John Major: leaving the EU would push Britain into ‘splendid isolation’

John Major: leaving the EU would push Britain into ‘splendid isolation’
Text settings
Comments

David Cameron is heading off to a European Council meeting tomorrow, where talks will continue on reforming Britain's relationship with Brussels. But this will not yield results instantly, according to one of his predecessors. Sir John Major explained on the Today programme this morning why Thursday and Friday won't be 'high noon' for these talks:

‘It’s a process, there will be discussion aimed at an agreement. That discussion will take place, everybody will leave and state their own positions but underneath that, there will be a movement either towards an agreement or against and we won’t actually know about that until they come to the crunch sometime next year.’
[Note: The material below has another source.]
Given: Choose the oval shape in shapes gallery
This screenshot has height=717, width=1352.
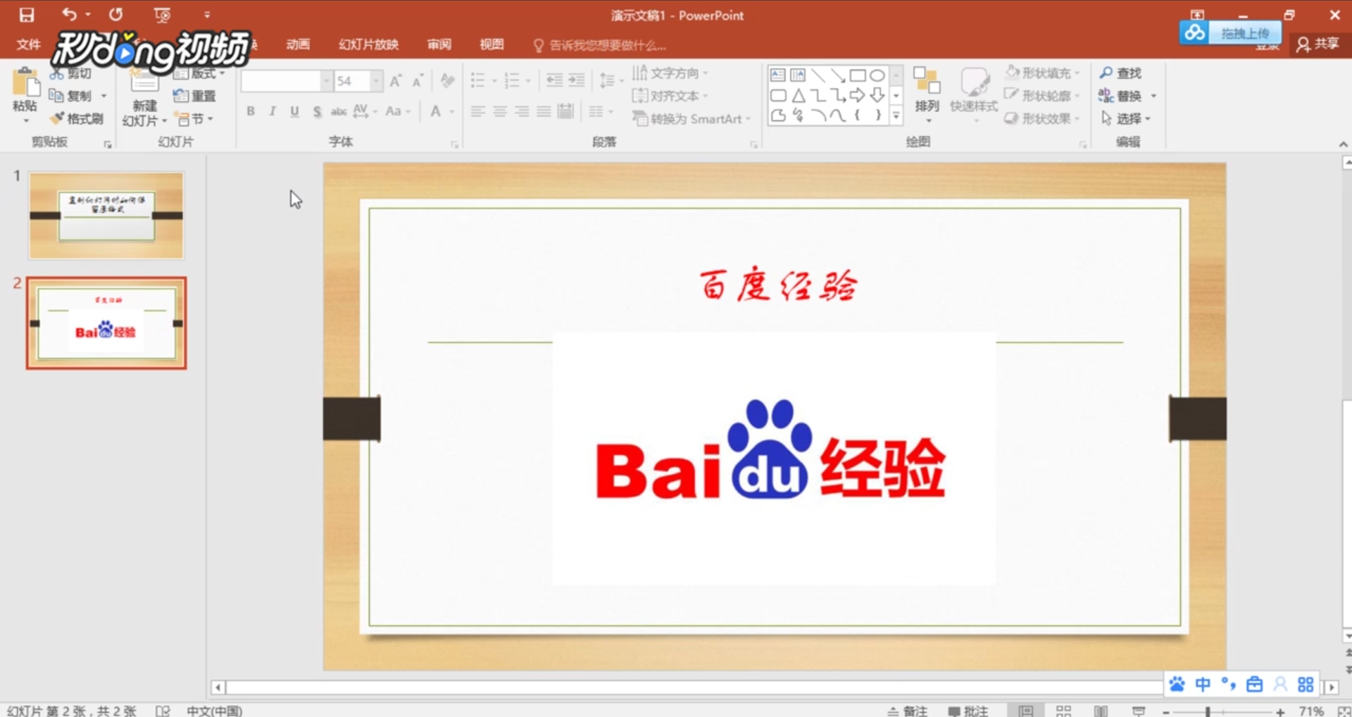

Although Major said he does not want be Cameron's backseat driver — a reference to his own time in No.10 succeeding Margaret Thatcher — he made an impassioned defence of Britain's EU membership. Arguing that he was ‘not a starry eyed European’, Major said he was ‘sceptical of a great deal of European Union policy’ but:

‘Flirting with leaving, at a moment when the whole world is coming together seems to me to be very dangerous and against our long term interests. We see America and Japan and other countries forming a transpacific partnership. Now of course, that’s trade but it’s also common standards, it’s bringing people together.

'The whole world is coming together and for the United Kingdom, 67 million out of a world population of 7 billion, to break off and head off into splendid isolation doesn’t seem to me to be in our interests now, or perhaps more important, in the interests of our children and our grandchildren and future generations’.

As well as this positive view of remaining in the EU, Major had some some warnings about leaving. He said it wouldn't be a friendly departure but ‘very acrimonious’ and ‘negotiations with an irate ex partner could be very difficult, we may get a very substandard deal to enter the single market’. He also dismissed the idea Britain would regain control of her borders:

‘In or out, we can’t keep the world at bay. And if we were out, one question arises: in present circumstances, would France be holding so many immigrants at Calais or would they not? And if not, they be heading here’.

As the Vote Leave campaign has already pointed out, there are similarities between what Major said and the message of the Stronger In campaign. If nothing else, he brings gravitas and clarity to that side of the debate. Given his role as a respected elder statesman who has been through his own battles with Brussels, it is likely we’ll be hearing much more from Sir John as the referendum campaign gains momentum.